Turning back to Kamla. Her first task is simple yet challenging—getting Gopi to the PHC. The only public transport is an unreliable bus that stops far away from her village. Luckily, she manages a lift from her sympathetic neighbour. Arriving at the PHC, Kamla is in a quandary. Wading through crowded corridors, she sees the one doctor available. Gopi is critical and needs to be admitted. Sadly, this first essential point of medical care has neither the diagnostics nor beds available to handle Gopi’s case.
If Kamla does manage to reach the CHC or even the district hospital, things aren’t necessarily better. There is an 82% shortfall in total surgeons, obstetricians and gynaecologists, physicians, and paediatricians across CHCs in India, according to the government’s Rural Health Statistics 2017. I have observed run-down establishments, unhygienic labour rooms, absence of qualified doctors and unskilled nurses in numerous facilities. This may needlessly end up a tragic journey for Kamla.
Undeniably, facilities require urgent attention. There are two elements. One is fundamental—strengthen infrastructure, improve physical access and ensure adequate human resources. This itself need not take time. It’s a question of spending. What is worrying is that we don’t see adequate government health spending, and nor has that changed in recent times. Dramatic announcements in the recent Union budget included upgrading 150,000 facilities into “health and wellness centres". These would provide comprehensive healthcare including free essential drugs and diagnostics. The allocation for this is Rs1,200 crore. Assuming this is spent on revamping just half the target, it amounts to Rs1.6 lakh per centre. It will take orders of magnitude more than that to achieve transformation.
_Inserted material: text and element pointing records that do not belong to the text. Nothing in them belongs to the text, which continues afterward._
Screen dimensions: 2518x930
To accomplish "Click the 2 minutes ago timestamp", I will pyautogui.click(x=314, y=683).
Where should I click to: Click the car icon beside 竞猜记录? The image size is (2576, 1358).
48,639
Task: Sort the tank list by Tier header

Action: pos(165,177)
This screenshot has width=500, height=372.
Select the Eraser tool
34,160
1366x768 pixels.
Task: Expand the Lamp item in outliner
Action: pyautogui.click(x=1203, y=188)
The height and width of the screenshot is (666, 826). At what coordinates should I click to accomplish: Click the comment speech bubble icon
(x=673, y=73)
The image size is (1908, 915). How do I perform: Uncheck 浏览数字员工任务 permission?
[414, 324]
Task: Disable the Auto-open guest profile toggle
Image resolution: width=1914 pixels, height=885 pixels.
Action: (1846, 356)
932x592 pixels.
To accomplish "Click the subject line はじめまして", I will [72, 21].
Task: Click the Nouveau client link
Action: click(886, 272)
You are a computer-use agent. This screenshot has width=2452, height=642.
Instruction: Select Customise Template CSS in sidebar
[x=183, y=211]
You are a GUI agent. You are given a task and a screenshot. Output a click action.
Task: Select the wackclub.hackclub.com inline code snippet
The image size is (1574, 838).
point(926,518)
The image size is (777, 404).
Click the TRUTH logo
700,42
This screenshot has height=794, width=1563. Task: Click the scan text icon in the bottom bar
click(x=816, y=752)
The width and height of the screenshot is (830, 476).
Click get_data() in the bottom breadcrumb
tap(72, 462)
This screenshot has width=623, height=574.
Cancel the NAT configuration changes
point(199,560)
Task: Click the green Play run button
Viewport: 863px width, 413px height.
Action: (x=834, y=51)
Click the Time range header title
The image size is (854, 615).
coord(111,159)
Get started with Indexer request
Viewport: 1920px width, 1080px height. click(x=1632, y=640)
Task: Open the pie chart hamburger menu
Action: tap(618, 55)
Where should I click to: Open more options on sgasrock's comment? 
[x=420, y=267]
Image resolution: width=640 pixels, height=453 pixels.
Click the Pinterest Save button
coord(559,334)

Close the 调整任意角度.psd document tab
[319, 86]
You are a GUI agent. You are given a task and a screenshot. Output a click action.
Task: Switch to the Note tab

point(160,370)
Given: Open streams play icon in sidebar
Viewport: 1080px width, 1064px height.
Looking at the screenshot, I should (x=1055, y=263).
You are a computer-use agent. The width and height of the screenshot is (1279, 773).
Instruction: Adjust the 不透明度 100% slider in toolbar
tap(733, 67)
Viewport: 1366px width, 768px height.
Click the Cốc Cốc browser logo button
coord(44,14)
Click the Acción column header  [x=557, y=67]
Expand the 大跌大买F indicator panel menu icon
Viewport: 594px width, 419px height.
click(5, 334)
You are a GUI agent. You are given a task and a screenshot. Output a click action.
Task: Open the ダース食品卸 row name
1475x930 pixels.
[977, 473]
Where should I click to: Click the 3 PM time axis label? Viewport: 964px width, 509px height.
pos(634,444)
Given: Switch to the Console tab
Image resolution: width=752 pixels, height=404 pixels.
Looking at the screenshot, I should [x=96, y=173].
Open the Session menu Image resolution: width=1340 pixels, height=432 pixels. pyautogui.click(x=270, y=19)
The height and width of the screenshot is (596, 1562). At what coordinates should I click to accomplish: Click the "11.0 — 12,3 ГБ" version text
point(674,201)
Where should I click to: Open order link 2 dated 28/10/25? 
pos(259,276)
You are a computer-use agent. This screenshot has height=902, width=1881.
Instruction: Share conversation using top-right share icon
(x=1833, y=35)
But useful things can be done in the interim. Let’s look at the crucial issue of skill gaps and staff shortages. Nurse mentoring is one recourse. A mentoring team to cascade knowledge on proper delivery, birth care and managing complications can plug gaps. In terms of infrastructure, at least basic life-saving equipment has to be the point of focus. From our experience, many primary facilities lack necessities like sterilization equipment for infection control, functional newborn care corners in labour rooms, oxygen supply and even emergency drugs.
None of this changes without political will. If there are active and aware communities, strong enough to demand health as their fundamental right, political will would be that much stronger. Media and influentials need to get involved. Their voices influence policies, and their implementation. Finally, what led Kamla to her plight? Prolonged diarrhoea ultimately caused Gopi’s critical state. This could have been identified and treated much earlier if the community was well-informed and front-line health workers were sharing data.
To sum up, five short-term actions must be carried out. Build staff capacity through nurse mentoring. Ensure availability of critical basic equipment. Raise community demand to draw political will. Influence policy through media and influentials. And improve effectiveness of grass-roots health workers.